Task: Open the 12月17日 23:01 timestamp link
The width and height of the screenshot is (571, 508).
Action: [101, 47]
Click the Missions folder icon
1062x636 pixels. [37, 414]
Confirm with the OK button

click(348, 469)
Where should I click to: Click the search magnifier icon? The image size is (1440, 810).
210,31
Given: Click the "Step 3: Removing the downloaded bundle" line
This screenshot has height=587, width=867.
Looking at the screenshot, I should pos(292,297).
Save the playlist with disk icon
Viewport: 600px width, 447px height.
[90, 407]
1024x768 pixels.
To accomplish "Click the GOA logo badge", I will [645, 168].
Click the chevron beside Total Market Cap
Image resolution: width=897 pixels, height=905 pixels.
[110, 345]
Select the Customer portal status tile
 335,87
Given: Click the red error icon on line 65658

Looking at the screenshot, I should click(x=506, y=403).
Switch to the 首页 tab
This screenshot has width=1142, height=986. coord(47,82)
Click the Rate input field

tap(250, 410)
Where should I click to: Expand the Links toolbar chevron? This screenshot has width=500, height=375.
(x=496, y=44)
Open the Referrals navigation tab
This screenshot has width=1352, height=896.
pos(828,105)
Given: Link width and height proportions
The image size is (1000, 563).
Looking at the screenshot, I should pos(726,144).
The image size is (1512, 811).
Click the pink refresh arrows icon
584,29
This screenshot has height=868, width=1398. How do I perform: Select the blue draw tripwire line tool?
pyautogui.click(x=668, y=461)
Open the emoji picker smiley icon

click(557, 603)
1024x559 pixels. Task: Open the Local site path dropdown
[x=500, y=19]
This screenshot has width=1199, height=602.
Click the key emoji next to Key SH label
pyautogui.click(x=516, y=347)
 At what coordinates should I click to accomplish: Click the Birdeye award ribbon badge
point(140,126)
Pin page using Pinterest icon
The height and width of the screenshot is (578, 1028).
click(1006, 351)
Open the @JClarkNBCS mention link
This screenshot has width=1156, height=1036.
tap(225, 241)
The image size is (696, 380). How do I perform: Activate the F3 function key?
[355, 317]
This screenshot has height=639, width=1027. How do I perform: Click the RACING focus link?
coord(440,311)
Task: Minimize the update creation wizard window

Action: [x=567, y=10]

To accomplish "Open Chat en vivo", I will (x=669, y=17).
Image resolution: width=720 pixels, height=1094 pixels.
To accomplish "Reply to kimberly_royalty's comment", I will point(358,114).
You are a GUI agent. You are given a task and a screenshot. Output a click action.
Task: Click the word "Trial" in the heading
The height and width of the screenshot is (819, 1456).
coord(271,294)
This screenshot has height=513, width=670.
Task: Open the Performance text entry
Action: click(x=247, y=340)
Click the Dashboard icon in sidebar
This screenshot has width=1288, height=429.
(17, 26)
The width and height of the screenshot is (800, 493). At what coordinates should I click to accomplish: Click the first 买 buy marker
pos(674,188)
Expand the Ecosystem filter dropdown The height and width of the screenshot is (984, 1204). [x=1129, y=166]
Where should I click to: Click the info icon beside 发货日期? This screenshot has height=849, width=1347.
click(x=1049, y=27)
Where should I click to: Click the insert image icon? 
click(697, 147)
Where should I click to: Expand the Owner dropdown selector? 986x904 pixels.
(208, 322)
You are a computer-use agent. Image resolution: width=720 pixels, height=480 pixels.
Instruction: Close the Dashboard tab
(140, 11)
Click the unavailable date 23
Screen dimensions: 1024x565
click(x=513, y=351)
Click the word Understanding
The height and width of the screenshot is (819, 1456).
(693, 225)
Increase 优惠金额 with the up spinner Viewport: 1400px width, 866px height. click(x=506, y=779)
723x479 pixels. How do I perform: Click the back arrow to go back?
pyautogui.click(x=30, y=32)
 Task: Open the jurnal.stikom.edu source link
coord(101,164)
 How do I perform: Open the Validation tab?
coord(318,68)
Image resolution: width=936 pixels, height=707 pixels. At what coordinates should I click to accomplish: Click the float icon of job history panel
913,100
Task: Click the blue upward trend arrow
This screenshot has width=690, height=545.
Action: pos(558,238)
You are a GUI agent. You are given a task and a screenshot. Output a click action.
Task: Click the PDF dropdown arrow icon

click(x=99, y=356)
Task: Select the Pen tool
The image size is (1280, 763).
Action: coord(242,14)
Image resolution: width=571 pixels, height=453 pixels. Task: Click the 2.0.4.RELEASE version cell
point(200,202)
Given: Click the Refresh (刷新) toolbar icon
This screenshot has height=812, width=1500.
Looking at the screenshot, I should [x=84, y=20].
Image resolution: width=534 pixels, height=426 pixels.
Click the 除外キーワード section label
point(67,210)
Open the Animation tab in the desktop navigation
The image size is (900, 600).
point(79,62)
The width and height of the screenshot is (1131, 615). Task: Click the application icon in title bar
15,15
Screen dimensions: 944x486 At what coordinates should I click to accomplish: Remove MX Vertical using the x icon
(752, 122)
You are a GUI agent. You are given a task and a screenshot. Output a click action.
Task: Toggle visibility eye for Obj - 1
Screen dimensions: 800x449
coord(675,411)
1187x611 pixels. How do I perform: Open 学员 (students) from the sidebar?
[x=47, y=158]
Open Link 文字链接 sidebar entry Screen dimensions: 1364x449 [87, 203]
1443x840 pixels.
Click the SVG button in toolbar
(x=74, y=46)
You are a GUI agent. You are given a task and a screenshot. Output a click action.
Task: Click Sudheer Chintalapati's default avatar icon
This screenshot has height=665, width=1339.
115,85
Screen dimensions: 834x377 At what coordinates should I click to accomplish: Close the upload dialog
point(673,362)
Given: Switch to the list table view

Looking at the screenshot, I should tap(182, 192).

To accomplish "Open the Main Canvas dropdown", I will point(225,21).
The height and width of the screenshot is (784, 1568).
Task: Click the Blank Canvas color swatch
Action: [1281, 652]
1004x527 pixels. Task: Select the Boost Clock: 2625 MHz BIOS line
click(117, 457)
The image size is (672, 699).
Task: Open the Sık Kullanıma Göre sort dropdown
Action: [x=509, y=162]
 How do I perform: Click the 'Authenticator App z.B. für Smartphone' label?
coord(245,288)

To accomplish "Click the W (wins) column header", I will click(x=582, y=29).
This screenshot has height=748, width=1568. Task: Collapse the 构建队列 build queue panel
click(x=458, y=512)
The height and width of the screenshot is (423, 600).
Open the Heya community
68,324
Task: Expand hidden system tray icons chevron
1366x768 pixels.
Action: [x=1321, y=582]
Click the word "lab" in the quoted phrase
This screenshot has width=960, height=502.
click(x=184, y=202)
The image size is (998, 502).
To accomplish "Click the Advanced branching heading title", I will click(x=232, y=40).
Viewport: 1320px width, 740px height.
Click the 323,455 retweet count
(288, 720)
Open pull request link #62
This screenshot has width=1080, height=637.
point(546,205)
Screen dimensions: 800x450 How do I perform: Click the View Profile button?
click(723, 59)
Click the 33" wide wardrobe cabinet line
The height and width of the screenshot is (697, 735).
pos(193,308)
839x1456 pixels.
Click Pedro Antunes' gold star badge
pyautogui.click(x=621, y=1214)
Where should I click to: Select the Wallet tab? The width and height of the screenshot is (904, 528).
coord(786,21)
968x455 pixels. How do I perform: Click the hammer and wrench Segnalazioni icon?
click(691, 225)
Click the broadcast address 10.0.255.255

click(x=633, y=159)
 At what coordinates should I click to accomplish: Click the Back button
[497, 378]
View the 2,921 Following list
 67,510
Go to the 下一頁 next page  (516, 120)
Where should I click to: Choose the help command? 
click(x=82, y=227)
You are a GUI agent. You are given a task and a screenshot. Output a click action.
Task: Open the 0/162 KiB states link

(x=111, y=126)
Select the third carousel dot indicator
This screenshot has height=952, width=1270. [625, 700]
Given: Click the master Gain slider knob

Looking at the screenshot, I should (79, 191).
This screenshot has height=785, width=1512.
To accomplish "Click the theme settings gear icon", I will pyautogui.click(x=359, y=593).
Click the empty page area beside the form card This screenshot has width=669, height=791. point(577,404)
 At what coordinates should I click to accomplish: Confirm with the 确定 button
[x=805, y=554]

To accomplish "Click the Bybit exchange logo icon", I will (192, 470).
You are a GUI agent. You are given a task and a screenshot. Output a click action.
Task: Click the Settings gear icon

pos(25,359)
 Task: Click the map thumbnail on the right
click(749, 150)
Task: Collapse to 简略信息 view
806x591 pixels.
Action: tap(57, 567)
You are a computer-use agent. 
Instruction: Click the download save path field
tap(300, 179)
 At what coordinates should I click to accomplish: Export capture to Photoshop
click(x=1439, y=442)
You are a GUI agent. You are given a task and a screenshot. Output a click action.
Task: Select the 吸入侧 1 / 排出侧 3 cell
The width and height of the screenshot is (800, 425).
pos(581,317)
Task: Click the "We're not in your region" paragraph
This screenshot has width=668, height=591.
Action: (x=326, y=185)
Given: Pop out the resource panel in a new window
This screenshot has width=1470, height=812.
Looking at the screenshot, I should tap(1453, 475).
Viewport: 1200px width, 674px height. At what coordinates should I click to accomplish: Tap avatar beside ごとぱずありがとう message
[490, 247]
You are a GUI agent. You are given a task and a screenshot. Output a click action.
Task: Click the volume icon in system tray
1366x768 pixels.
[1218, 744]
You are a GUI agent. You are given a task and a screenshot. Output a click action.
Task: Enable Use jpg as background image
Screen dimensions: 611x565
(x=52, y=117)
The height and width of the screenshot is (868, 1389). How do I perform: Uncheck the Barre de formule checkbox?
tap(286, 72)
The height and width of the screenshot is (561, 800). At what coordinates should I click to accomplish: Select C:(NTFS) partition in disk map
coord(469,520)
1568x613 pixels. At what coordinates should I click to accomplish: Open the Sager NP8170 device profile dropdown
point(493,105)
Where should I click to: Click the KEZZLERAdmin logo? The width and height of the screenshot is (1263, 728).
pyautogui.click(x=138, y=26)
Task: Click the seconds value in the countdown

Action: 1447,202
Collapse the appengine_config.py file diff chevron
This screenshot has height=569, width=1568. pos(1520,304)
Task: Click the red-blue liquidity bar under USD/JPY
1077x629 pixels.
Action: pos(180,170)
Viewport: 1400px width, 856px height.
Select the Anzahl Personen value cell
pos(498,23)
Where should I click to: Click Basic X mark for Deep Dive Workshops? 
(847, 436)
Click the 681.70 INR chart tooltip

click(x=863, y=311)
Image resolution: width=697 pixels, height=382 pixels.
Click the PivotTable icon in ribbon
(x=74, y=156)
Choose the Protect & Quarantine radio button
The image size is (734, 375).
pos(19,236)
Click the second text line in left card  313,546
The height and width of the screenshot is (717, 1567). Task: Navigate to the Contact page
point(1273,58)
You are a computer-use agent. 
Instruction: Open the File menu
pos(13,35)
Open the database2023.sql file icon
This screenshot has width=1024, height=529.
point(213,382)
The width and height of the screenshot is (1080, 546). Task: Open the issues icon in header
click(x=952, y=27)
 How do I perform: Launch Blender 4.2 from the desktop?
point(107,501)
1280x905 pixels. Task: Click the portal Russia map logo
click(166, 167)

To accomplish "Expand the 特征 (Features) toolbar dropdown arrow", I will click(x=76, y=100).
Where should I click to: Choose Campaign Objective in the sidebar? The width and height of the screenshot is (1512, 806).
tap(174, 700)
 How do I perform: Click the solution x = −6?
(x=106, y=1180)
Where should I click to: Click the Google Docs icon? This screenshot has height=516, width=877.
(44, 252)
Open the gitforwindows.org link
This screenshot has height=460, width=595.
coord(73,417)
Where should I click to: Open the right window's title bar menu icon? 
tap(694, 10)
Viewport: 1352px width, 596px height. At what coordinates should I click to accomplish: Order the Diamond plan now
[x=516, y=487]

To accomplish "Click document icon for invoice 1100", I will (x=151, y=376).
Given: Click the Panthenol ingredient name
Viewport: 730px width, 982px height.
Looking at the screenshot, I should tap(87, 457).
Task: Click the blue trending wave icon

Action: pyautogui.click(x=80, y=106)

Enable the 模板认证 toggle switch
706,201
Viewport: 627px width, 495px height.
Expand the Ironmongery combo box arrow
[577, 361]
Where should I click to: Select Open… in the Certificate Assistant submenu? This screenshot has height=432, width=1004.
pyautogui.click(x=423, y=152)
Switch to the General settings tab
▬▬▬▬▬▬▬▬▬▬
- **INSTRUCTIONS FOR THE TASK**
Scan the records for the word "heading", and copy each line where it is found.

- **SOLUTION TO THIS EXERCISE**
Task: Click the word "Trial" in the heading
To accomplish "Click the Advanced branching heading title", I will click(x=232, y=40).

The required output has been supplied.